Reality → Energy → Light → EM radiation
Maxwell developed the classical theory of electrodynamics which predicted the existence of electromagnetic waves that consist of linked electric and magnetic fields oscillating with equal phase in two planes perpendicular to each other and propagate through space at the speed of light. Hertz was first to produce and measure such waves in lab experiments with a simple apparatus consisting of an open electric oscillator and a primitive dipole antenna [1] , without knowing where his discovery would lead [2] . Today, we use wireless technologies that are based on the use of electromagnetism, without thinking about the intricacies of this fascinating natural phenomenon and its astonishing technical exploitation [3] .
In electrical engineering, a LC-circuit (with inductance L and capacitance C) produces oscillating current and voltage with a phase difference of π/2 and a frequency determined by L and C. If the circuit is opened and fitted with a suitably dimensioned antenna, the electric and magnetic fields associated with the oscillating voltage and current will separate from the antenna and move as free electromagnetic waves through space with the speed of light (the initial phase difference between electric and magnetic fields is lost after a short distance). The emitted waves can then be detected with a receiver antenna (Hertz used a simple loop, a precursor of the dipol antenna).

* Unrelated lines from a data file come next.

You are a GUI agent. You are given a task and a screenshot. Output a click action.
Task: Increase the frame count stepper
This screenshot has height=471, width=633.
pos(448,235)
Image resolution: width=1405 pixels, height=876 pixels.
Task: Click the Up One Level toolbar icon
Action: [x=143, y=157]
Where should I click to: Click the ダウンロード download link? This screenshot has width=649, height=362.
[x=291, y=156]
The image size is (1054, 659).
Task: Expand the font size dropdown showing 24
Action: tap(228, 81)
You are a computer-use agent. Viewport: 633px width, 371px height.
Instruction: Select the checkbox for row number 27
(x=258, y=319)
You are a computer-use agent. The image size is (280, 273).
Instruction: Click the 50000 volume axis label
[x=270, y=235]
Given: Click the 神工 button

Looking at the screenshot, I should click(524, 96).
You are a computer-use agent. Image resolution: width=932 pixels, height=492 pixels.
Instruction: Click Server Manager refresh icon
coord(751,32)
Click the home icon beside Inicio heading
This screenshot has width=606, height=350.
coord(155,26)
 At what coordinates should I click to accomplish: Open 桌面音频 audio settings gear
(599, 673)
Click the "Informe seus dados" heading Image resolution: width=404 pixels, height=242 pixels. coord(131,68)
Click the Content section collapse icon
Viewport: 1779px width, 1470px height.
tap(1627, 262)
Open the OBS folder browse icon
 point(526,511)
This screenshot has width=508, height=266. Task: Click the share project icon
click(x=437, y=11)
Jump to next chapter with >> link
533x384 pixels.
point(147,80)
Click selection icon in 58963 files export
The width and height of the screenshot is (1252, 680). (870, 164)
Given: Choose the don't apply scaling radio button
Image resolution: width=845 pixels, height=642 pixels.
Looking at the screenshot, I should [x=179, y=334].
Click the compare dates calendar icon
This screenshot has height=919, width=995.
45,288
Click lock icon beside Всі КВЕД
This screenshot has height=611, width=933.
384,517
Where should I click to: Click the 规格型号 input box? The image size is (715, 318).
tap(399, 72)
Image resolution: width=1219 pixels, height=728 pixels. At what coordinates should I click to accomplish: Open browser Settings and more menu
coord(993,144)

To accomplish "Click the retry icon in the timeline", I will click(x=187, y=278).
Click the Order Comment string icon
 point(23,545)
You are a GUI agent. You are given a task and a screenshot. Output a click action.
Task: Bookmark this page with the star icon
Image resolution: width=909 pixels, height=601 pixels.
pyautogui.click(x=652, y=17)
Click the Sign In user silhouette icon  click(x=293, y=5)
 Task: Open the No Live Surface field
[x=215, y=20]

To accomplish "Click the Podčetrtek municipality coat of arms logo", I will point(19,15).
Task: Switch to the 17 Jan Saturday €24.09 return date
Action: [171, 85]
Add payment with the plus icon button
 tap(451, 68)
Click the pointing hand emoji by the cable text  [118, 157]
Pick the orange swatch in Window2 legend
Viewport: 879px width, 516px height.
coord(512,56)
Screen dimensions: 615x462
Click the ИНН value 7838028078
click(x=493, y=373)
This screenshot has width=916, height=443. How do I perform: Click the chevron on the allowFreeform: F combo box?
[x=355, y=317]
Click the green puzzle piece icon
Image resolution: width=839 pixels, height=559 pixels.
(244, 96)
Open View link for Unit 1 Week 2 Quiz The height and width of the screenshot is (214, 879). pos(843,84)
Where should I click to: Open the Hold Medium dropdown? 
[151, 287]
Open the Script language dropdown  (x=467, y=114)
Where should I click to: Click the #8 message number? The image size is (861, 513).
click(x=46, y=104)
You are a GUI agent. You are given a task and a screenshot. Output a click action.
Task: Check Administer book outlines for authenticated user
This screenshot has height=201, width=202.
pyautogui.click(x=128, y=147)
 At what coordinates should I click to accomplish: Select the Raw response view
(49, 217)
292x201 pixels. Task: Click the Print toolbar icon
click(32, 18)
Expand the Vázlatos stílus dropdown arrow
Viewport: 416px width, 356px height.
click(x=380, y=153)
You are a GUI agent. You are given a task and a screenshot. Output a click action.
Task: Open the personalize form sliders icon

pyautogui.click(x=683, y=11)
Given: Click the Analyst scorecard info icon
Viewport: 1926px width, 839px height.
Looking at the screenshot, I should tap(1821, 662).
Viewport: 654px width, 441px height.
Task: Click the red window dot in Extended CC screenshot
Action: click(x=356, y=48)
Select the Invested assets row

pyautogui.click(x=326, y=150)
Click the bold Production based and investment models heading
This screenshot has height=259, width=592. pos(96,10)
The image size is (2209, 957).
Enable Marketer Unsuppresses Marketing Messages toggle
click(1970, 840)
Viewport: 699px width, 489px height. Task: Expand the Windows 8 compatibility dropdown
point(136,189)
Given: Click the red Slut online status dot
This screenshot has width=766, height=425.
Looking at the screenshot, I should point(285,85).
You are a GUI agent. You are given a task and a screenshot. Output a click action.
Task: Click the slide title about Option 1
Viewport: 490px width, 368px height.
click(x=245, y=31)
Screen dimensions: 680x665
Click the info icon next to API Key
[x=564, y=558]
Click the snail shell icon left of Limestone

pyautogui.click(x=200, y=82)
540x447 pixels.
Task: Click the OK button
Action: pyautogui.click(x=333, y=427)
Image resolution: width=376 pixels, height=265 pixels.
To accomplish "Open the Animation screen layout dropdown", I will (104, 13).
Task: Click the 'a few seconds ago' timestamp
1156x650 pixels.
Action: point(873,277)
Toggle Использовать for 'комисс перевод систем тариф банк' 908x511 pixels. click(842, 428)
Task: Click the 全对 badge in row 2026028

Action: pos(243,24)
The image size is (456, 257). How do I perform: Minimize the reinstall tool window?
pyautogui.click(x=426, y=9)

Hertz only wanted to prove Maxwell's theory and had no idea that his experiments would become an important milestone in the invention of radio, followed by further groundbreaking inventions throughout the 20th century (e.g., TV, aircraft and missile control, satellite telecommunication). Today, in the early 21st century, we experience an enormous expansion of mobile (i.e. wireless) communications and data transfer, with social and political repercussions.
Classical electromagnetism and its field theory are great achievements of theoretical physics. They opened the view for a wide spectrum of electromagnetic radiation and unified the older disciplines of electricity, magnetism, and optics. They also prepared the ground for quantum electrodynamics (QED), a theory built on paradoxical wave-particle duality. QED accurately describes, but not really explains, the intangible electromagnetic field by using complex mathematical tools (e.g., vector analysis, partial derivatives, line integrals, complex numbers, Lagrangians, and Hamiltonians). Based on the discoveries made, we now operate huge wireless networks without having final answers to the mysteries of fields, particles, and waves (see Particles, Note 4).